What you can't do is pass by value, because for historical reasons we shall not copy arrays. Instead, attempting to pass an array by value into a function (or, to pass a copy of an array) leads its name to decay into a pointer. (some resources get this wrong!)
Array names decay to pointers for pass-by-value
This means:
void foo(int* ptr);
int ar[10]; // an array
foo(ar); // automatically passing ptr to first element of ar (i.e. &ar[0])
There's also the hugely misleading "syntactic sugar" that looks like you can pass an array of arbitrary length by value:
void foo(int ptr[]);
int ar[10]; // an array
foo(ar);
But, actually, you're still just passing a pointer (to the first element of ar). foo is the same as it was above!
Whilst we're at it, the following function also doesn't really have the signature that it seems to. Look what happens when we try to call this function without defining it:
void foo(int ar[5]);
int main() {
int ar[5];
foo(ar);
}
// error: undefined reference to `func(int*)'
So foo takes int* in fact, not int[5]!
(Live demo.)
But you can work-around it!
You can hack around this by wrapping the array in a struct or class, because the default copy operator will copy the array:
struct Array_by_val
{
int my_array[10];
};
void func (Array_by_val x) {}
int main() {
Array_by_val x;
func(x);
}
This is somewhat confusing behaviour.
Or, better, a generic pass-by-reference approach
In C++, with some template magic, we can make a function both re-usable and able to receive an array:
template <typename T, size_t N>
void foo(const T (&myArray)[N]) {
// `myArray` is the original array of N Ts
}
But we still can't pass one by value. Something to remember.
The future...
And since C++11 is just over the horizon, and C++0x support is coming along nicely in the mainstream toolchains, you can use the lovely std::array inherited from Boost! I'll leave researching that as an exercise to the reader.

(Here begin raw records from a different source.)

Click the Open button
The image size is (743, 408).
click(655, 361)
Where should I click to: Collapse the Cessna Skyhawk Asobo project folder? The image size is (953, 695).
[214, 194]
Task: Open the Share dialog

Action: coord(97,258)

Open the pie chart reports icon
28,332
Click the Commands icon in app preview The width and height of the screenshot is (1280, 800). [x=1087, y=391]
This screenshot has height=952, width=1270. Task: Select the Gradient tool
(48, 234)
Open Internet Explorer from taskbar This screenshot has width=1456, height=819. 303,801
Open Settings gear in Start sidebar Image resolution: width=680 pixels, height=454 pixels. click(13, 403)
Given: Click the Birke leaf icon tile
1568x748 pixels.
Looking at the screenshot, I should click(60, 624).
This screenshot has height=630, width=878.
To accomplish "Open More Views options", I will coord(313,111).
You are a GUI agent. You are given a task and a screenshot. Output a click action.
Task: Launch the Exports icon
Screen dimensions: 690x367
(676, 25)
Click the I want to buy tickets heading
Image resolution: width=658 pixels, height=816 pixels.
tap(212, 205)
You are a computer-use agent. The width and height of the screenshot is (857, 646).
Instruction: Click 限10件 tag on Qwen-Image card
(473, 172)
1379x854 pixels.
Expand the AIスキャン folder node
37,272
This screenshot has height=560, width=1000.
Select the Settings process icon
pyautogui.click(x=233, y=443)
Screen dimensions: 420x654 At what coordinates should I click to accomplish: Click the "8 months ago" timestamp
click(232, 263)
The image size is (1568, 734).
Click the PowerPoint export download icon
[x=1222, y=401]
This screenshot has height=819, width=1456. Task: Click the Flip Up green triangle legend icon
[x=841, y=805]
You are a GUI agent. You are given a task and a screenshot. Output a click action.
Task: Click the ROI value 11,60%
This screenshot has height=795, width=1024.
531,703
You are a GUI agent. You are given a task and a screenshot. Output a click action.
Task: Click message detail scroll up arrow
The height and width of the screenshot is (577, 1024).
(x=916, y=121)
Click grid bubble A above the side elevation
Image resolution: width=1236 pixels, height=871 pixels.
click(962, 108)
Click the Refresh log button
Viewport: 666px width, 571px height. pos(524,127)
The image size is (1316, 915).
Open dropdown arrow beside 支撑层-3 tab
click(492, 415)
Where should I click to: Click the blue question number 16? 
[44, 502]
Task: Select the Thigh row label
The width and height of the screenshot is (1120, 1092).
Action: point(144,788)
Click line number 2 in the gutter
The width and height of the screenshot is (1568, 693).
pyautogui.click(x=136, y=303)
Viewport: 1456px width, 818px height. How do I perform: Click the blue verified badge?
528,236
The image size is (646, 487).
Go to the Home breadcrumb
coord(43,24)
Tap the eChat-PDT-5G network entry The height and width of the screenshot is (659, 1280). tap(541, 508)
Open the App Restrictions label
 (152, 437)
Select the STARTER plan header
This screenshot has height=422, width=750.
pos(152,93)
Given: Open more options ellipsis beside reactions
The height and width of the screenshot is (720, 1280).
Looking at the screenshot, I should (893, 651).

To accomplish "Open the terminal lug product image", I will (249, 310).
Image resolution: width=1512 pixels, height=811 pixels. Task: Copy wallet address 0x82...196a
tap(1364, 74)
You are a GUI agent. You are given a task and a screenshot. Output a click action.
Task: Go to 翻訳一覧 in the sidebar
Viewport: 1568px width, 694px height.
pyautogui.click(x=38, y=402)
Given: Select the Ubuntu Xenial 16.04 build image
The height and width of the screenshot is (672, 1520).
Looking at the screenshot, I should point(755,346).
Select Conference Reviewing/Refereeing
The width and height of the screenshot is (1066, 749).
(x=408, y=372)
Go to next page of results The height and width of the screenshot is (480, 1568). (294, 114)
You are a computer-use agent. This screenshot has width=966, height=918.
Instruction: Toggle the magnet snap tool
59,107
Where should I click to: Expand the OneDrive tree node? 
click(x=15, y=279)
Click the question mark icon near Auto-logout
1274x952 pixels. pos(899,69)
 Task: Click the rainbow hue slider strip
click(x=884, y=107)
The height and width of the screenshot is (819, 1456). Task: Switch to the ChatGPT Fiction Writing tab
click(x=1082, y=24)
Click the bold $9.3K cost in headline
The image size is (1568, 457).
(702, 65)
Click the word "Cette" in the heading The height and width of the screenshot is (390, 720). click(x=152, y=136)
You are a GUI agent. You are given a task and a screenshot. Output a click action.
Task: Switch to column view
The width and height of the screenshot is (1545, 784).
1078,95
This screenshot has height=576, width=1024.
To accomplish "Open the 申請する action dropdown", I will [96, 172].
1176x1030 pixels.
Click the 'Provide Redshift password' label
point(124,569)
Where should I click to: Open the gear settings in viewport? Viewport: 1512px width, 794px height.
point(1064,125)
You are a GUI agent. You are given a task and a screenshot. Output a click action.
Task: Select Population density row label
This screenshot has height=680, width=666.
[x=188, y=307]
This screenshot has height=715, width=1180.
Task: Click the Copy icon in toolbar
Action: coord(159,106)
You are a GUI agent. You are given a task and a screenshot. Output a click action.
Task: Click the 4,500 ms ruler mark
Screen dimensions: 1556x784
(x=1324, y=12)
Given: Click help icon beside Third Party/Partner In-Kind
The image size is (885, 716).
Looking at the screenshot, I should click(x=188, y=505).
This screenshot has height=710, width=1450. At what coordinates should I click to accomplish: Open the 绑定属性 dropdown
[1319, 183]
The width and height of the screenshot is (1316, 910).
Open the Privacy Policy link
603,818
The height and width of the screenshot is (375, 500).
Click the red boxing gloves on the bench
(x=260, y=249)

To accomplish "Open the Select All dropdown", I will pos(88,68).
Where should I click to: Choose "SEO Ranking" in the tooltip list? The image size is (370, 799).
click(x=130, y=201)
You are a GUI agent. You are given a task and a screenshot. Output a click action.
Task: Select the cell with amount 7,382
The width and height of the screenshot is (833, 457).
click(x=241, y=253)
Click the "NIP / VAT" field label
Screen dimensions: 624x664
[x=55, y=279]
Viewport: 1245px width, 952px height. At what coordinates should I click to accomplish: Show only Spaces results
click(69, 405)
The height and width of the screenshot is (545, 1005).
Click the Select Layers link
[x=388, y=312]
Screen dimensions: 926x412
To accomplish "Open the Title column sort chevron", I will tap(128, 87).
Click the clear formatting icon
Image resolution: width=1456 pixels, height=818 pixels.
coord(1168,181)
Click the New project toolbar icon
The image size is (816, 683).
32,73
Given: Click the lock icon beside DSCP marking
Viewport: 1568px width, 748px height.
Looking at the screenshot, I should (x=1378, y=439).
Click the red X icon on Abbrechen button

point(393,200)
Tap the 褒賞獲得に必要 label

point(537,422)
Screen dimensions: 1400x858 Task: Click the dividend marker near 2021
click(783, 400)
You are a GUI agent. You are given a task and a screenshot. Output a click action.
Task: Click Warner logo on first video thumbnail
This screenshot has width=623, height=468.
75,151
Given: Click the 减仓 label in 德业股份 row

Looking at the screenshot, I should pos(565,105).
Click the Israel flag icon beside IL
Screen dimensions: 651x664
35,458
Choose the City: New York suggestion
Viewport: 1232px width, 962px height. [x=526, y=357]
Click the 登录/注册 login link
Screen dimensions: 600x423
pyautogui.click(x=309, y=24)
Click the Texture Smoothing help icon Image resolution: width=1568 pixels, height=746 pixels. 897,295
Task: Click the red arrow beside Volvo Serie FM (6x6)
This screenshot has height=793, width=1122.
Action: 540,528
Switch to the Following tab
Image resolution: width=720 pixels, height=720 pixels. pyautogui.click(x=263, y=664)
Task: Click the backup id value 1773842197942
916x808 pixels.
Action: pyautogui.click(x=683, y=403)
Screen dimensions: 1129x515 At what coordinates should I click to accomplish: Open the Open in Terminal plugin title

So I see answers explaining, "Why doesn't the compiler allow me to do this?" Rather than "What caused the standard to specify this behavior?" The answer lies in the history of C. This is taken from "The Development of the C Language" (source) by Dennis Ritchie.
In the proto-C languages, memory was divided into "cells" each containing a word. These could be dereferenced using the eventual unary * operator -- yes, these were essentially typeless languages like some of today's toy languages like Brainf_ck. Syntactic sugar allowed one to pretend a pointer was an array:
a[5]; // equivalent to *(a + 5)
Then, automatic allocation was added:
auto a[10]; // allocate 10 cells, assign pointer to a
// note that we are still typeless
a += 1; // remember that a is a pointer
At some point, the auto storage specifier behavior became default -- you may also be wondering what the point of the auto keyword was anyway, this is it. Pointers and arrays were left to behave in somewhat quirky ways as a result of these incremental changes. Perhaps the types would behave more alike if the language were designed from a bird's-eye view. As it stands, this is just one more C / C++ gotcha.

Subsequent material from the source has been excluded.